Auf einmal entdeckte ich einen Beerenbusch und machte mich sofort daran die saftigen, roten Beeren zu pflücken. Zwischendurch steckte ich mir auch welche in den Mund, da ich heute noch nichts gegessen hatte und ließ die Frucht zwischen meinen Zähnen zerplatzen. Sie schmeckten einfach köstlich und ich musste mich wirklich beherrschen nicht alle auf einmal zu essen.
Als ich über mir ein Rascheln hörte, blickte ich auf und sah erst nur dickes Geäst. Doch nach kurzer Zeit konnte ich ein braunes Eichhörnchen entdecken. Fasziniert schaute ich ihm dabei zu, wie es geschickt von einem Baum zum anderen kletterte und seinen langen, rotbraunen Schwanz hinter sich her zog. Ich hätte es gerne noch weiter betrachtet, aber leider musste ich weiter pflücken.
Plötzlich zuckte ich erschrocken zusammen und durch die Bewegung bohrte sich ein Dorn tief in meine Fingerkuppe, sodass mehrere Tropfen Blut heraustraten. Doch das bemerkte ich gar nicht, denn ich hatte Kampfgeschrei wahrgenommen, das war eindeutig das Geräusch, das entstand, wenn Schwerter aufeinander prallten.
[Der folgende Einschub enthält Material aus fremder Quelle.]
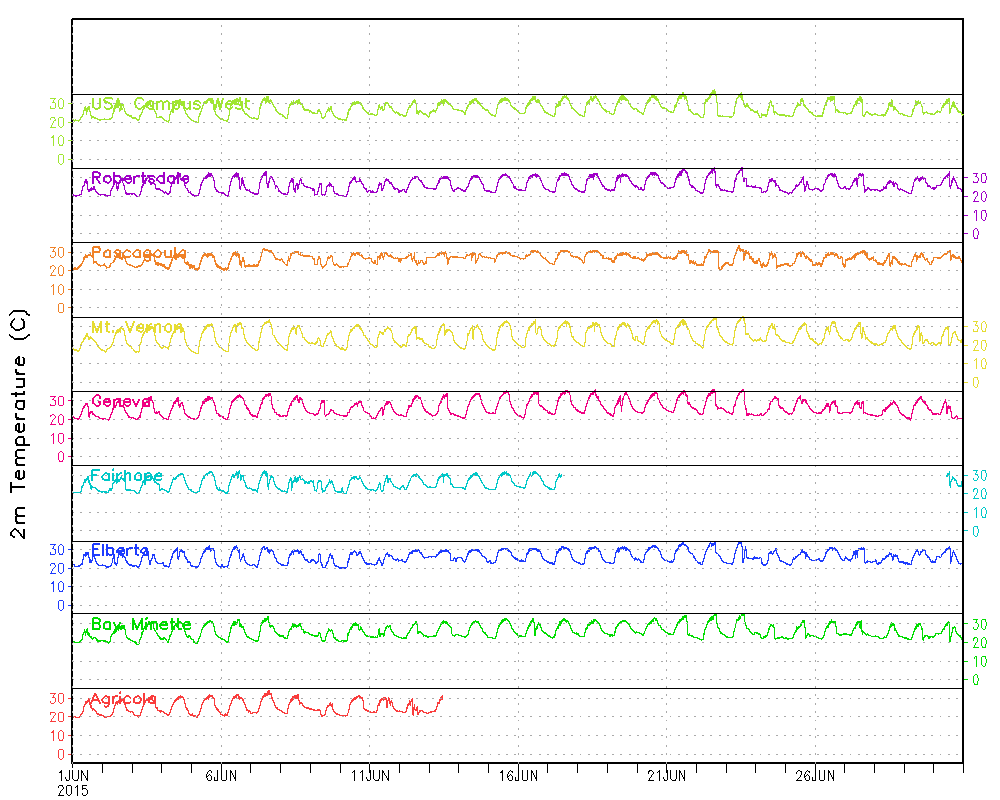The height and width of the screenshot is (800, 1000).
Task: Select the 16JUN date on the time axis
Action: tap(518, 775)
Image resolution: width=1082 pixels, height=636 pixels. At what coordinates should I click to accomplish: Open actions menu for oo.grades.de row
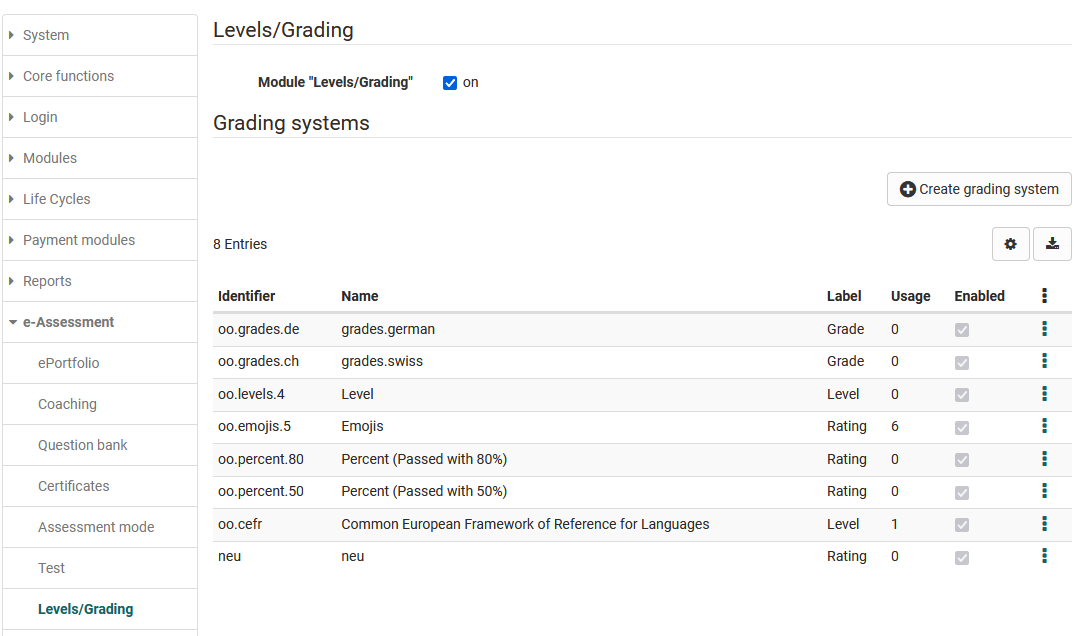[1044, 329]
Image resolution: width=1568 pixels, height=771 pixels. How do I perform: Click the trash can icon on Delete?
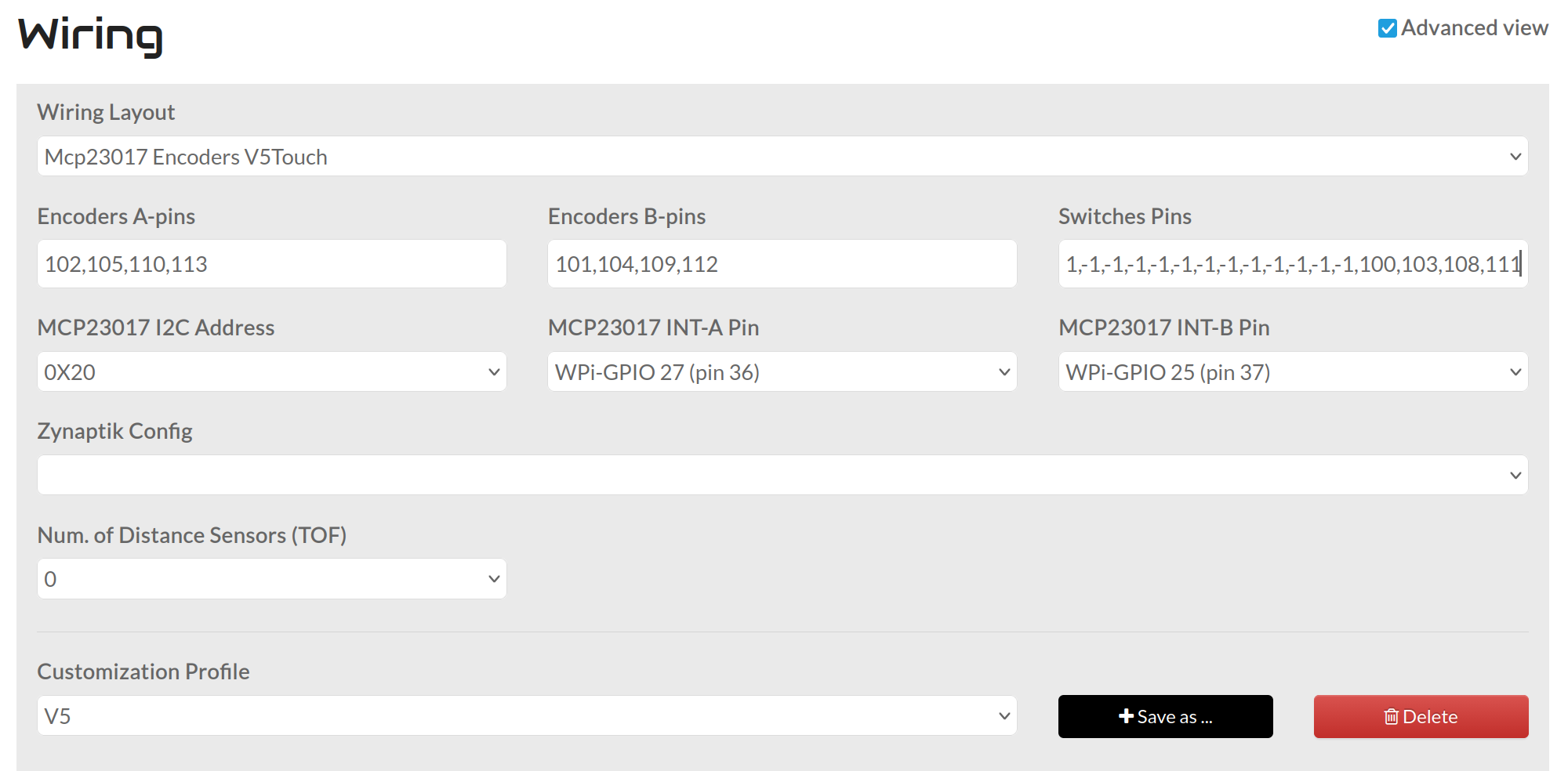tap(1391, 716)
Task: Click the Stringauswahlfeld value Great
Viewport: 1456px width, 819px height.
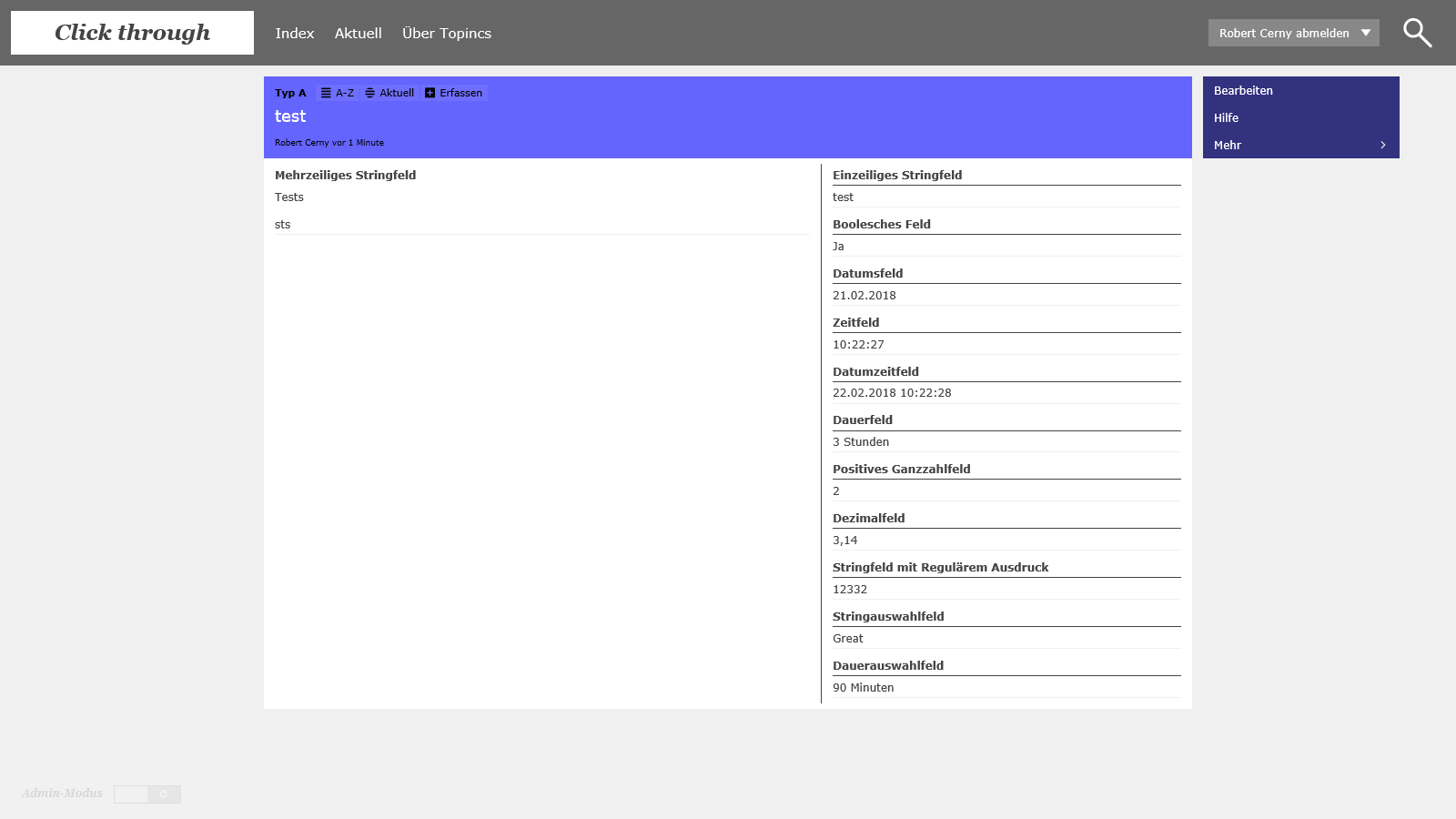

Kurz überlegte ich, es einfach zu ignorieren, doch ich musste wissen, was in meinem Wald vor sich ging. Vorsichtig ging ich in die Richtung, aus der die Geräusche kamen. Sie führten mich zu der großen Lichtung im Norden des Waldes, einen Ort, an den ich eher selten kam. Eigentlich war sie wunderschön, denn sie war kreisrund, von großen, prächtigen Eichen umgeben und überall blühten Blumen in den prächtigsten Farben. Im Frühling roch es hier immer herrlich. Doch heute wurde die Schönheit durch das brutale Schauspiel vor mir zerstört.
Entsetzt sah ich, wie drei Soldaten des Königs, die ich an der typischen weißen Leinenhose und dem blutroten Hemd, an den mehrere Abzeichen angenäht waren, erkannte, mit einem weiteren Mann kämpften, der seltsame grüne Kleidung trug. Mehr konnte sie von ihm nicht erkennen, da er mit dem Rücken zu mir kämpfte. Der Fremde wurde immer weiter zurück gedrängt und so kamen sie näher zu mir.
Schnell versteckte ich mich hinter einer gewaltigen Eiche und lugte um sie herum. Der Mann war ein hervorragender Kämpfer, er war ziemlich schnell, doch er konnte einfach nicht gegen drei gleichzeitig ankommen. Außerdem sah es so aus, als hätte er schon mehrere Schläge abbekommen und er nicht mehr lange durchhalten würde. Er holte noch mal mit dem Mut eines Verzweifelten zu einem Schlag aus, doch er traf nicht und stolperte. Rechtzeitig konnte er sich noch fangen und dadurch, dass er seine Position geändert hatte, konnte ich ihn jetzt auch direkt sehen. Mir stockte der Atem, denn der Mann war einfach nur wunderschön. Er hatte tiefschwarze, verwuschelte Haare, makellose, blasse Haut und hatte einen, vermutlich vom Kampf gestählten, muskelösen Körper.
Doch das auffälligste an ihm war seinen strahlend, smaragdgrünen Augen. Solche Augen hatte ich noch nie gesehen, fasziniert starrte ich ihn an und vergaß dabei meine Deckung und beugte mich zuweit vor.
Seine Augen huschten zu mir und weiteten sich überrascht. Für einen kurzen Moment war er abgelenkt, aber das reichte dem mittleren Soldaten schon. Mit einer ruckartigen Bewegung stieß er ihm das Schwert tief in den Bauch. Sofort quoll Blut aus der Wunde und der Mann zuckte schmerzerfüllt zusammen, doch er hielt sich noch auf den Beinen und kämpfte sogar noch weiter.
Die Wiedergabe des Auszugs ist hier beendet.